Pointing records for screenshots:

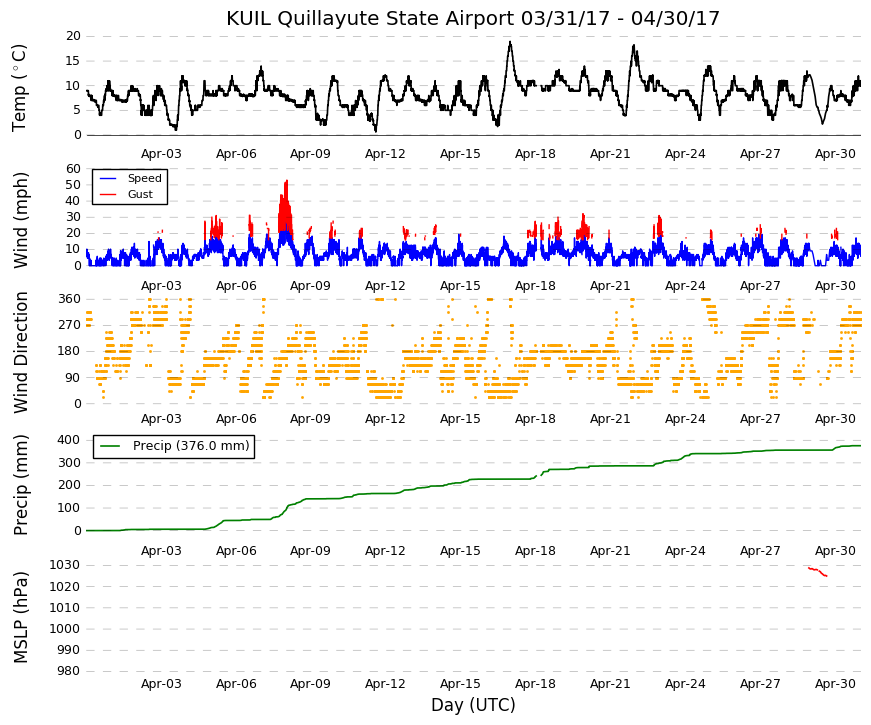The image size is (871, 725).
Task: Click the 400 tick on Precip axis
Action: [69, 440]
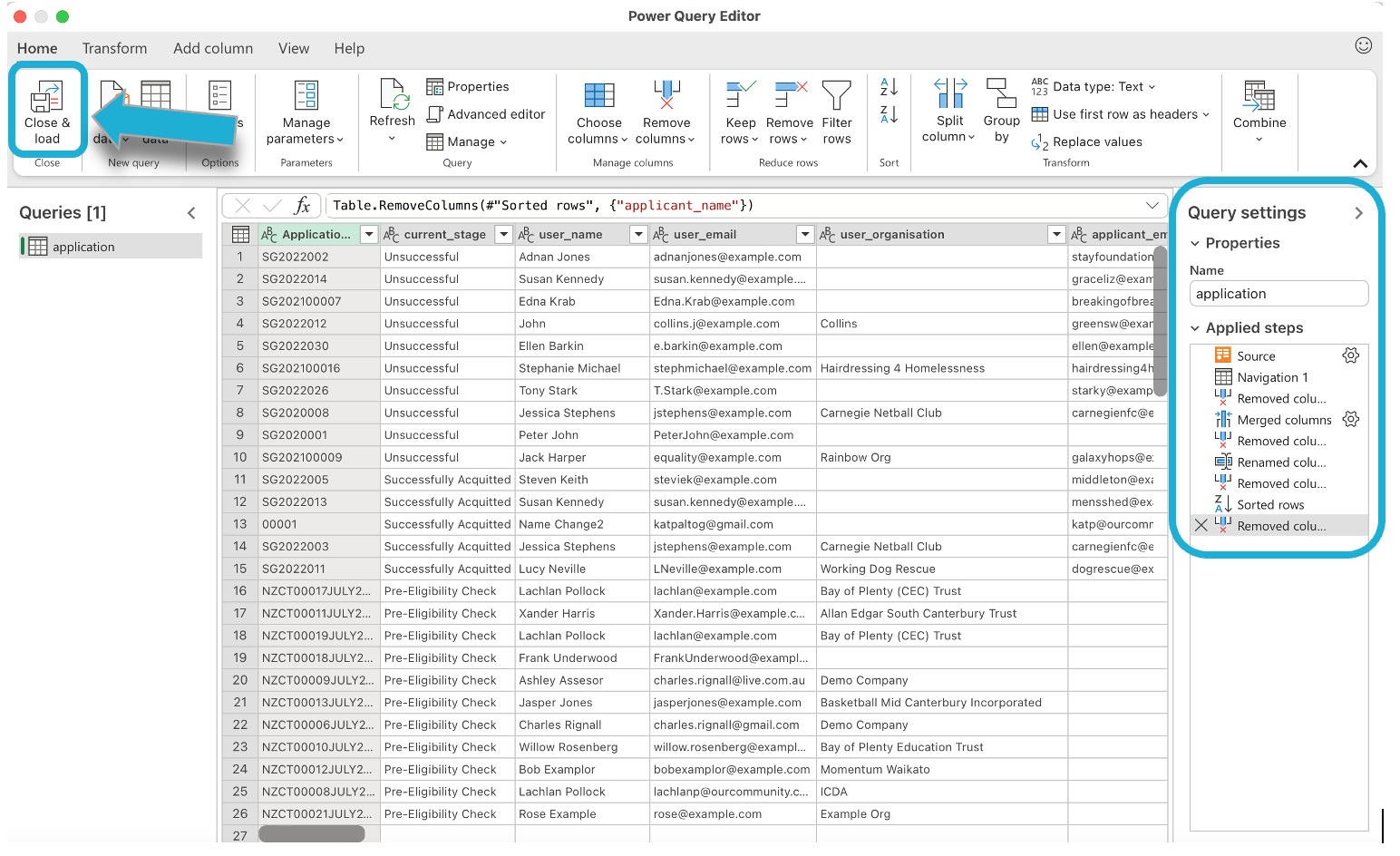The height and width of the screenshot is (856, 1400).
Task: Collapse the Queries pane
Action: (x=191, y=213)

AIM
Write out the records above again, swapping every "Action" for "Coordinates" and keeping everything else unchanged. Leave out the pictures.

TASK ANSWER
The image size is (871, 725).
Task: Click the 400 tick on Precip axis
Coordinates: [69, 440]
The height and width of the screenshot is (856, 1400).
Task: Collapse the Queries pane
Coordinates: (x=191, y=213)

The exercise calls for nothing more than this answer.